#### RECORDS SHOWN
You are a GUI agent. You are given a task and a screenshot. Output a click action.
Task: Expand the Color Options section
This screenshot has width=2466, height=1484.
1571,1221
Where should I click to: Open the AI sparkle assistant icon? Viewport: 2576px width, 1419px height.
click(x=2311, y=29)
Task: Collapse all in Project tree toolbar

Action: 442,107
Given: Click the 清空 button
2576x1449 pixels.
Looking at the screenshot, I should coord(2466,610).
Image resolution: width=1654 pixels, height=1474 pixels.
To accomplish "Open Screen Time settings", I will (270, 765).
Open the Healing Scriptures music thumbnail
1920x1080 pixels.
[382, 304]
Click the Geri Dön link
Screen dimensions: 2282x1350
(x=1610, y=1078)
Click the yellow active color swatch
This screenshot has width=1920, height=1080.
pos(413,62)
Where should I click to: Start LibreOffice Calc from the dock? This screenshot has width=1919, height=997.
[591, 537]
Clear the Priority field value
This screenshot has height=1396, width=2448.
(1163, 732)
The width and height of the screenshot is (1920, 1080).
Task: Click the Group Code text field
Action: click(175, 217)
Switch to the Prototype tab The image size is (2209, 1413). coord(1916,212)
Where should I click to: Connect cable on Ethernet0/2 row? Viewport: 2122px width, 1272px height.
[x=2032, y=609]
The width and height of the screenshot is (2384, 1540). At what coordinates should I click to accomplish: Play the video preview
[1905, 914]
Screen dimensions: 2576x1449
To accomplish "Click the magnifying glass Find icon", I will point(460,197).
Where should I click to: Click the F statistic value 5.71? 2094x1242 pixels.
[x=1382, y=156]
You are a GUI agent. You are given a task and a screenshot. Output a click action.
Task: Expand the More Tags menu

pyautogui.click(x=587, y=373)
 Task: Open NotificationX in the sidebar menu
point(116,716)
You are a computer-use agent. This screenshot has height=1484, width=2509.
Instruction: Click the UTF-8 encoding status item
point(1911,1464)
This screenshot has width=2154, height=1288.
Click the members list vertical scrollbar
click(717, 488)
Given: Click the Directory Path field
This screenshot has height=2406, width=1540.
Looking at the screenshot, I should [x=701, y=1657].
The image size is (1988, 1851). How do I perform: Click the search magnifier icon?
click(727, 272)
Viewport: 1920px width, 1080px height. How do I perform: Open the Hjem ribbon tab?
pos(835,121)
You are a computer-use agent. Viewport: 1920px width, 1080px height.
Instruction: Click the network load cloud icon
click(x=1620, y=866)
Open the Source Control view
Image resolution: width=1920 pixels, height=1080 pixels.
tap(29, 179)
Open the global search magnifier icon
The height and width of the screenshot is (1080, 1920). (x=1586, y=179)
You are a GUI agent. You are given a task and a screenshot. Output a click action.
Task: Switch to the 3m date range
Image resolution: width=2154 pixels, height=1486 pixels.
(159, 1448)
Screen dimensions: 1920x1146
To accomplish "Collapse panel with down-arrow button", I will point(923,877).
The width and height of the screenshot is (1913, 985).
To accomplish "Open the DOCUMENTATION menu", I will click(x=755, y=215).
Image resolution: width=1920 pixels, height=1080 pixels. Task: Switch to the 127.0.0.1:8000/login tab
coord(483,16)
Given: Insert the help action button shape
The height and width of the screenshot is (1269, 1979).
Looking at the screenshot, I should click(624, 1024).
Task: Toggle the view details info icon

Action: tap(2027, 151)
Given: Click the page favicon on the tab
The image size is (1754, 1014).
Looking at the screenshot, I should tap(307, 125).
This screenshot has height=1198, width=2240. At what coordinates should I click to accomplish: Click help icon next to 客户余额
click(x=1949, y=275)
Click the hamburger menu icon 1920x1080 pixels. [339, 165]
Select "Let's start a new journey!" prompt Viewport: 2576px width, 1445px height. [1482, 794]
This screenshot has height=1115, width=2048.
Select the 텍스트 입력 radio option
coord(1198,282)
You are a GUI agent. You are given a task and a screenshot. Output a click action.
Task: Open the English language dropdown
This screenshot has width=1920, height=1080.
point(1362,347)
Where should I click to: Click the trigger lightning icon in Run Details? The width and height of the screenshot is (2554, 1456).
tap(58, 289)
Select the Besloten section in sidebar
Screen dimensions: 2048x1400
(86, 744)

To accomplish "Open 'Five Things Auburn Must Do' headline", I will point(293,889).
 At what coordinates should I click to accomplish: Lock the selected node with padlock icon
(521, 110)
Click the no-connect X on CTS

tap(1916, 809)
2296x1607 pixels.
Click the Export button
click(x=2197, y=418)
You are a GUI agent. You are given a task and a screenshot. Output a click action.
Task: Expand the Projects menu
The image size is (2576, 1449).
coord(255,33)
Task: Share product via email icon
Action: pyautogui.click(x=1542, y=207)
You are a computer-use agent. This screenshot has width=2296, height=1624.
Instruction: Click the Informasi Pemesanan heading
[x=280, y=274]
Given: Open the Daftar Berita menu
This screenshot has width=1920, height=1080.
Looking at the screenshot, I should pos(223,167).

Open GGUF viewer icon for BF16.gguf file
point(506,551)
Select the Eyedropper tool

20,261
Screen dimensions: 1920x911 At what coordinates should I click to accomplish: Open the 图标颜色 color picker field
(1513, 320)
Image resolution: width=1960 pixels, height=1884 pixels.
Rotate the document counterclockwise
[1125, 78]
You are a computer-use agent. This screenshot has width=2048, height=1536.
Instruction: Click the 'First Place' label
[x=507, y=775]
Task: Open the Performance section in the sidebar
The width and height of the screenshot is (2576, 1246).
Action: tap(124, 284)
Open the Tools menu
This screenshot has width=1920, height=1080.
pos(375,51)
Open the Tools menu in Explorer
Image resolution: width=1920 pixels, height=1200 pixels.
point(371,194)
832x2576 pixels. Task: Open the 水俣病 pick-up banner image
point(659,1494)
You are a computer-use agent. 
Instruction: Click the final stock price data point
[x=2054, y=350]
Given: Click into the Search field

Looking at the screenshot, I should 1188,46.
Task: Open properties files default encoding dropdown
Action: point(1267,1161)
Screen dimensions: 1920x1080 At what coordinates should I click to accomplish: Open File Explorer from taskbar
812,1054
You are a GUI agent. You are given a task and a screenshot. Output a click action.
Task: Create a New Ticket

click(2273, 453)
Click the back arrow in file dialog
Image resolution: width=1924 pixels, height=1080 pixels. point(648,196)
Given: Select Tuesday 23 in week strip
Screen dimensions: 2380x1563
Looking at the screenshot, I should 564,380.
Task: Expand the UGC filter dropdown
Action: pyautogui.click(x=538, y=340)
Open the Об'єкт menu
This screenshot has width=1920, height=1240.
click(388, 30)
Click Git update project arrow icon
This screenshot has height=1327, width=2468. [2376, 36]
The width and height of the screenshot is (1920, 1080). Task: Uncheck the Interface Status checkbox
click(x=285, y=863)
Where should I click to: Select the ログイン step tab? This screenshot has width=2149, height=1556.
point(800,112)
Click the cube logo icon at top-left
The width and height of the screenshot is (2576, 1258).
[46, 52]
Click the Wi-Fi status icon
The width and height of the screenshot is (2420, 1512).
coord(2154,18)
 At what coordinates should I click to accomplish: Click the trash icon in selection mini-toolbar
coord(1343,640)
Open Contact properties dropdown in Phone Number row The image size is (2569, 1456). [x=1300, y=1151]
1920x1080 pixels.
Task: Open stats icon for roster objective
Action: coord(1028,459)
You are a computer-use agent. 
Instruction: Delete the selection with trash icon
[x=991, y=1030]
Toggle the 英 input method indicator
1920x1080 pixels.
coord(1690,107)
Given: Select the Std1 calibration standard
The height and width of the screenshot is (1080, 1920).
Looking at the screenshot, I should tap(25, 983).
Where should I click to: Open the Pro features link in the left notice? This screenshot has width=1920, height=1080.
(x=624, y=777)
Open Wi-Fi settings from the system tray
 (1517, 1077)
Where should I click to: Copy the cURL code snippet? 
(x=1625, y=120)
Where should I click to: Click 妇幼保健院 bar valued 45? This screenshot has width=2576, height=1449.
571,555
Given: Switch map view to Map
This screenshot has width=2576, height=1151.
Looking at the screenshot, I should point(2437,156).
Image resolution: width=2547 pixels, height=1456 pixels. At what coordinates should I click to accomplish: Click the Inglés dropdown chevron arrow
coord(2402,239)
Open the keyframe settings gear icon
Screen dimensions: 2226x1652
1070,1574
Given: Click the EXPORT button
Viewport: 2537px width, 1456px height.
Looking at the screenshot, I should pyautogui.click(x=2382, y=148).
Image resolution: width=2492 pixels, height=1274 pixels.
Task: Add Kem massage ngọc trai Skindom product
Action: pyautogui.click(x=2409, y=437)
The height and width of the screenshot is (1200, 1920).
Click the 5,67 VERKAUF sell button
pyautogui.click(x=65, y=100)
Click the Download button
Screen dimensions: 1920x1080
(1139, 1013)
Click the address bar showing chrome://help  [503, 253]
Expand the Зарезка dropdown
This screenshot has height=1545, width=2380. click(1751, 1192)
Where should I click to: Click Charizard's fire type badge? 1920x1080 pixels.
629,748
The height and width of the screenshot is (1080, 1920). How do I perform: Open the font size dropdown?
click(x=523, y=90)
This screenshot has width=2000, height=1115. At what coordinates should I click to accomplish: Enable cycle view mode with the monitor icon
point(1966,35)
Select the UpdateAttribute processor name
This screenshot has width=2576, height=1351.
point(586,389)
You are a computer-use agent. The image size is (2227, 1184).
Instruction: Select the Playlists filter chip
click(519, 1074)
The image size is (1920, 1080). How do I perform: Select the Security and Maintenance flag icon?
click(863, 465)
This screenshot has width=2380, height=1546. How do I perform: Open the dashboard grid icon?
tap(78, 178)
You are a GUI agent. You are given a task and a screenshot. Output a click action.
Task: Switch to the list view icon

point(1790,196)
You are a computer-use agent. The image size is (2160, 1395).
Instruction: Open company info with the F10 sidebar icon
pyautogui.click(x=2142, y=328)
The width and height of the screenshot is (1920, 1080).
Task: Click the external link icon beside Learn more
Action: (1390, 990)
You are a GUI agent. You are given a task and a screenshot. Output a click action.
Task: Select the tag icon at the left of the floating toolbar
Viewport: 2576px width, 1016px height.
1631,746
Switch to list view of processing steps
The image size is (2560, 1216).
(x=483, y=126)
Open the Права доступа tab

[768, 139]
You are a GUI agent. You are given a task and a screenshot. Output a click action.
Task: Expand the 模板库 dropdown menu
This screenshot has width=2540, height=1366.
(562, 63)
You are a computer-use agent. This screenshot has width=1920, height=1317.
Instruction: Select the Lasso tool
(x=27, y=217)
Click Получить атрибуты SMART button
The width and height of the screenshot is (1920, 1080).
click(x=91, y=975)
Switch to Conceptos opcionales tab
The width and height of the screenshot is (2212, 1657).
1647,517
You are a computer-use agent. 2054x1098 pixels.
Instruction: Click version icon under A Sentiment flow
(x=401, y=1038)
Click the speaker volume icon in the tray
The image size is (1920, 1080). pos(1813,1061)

#### EXERCISE INSTRUCTIONS
Looking over the entries above, how many lines contain the string "computer"? State the number and nothing else.

#### REPLY TO THE TASK
10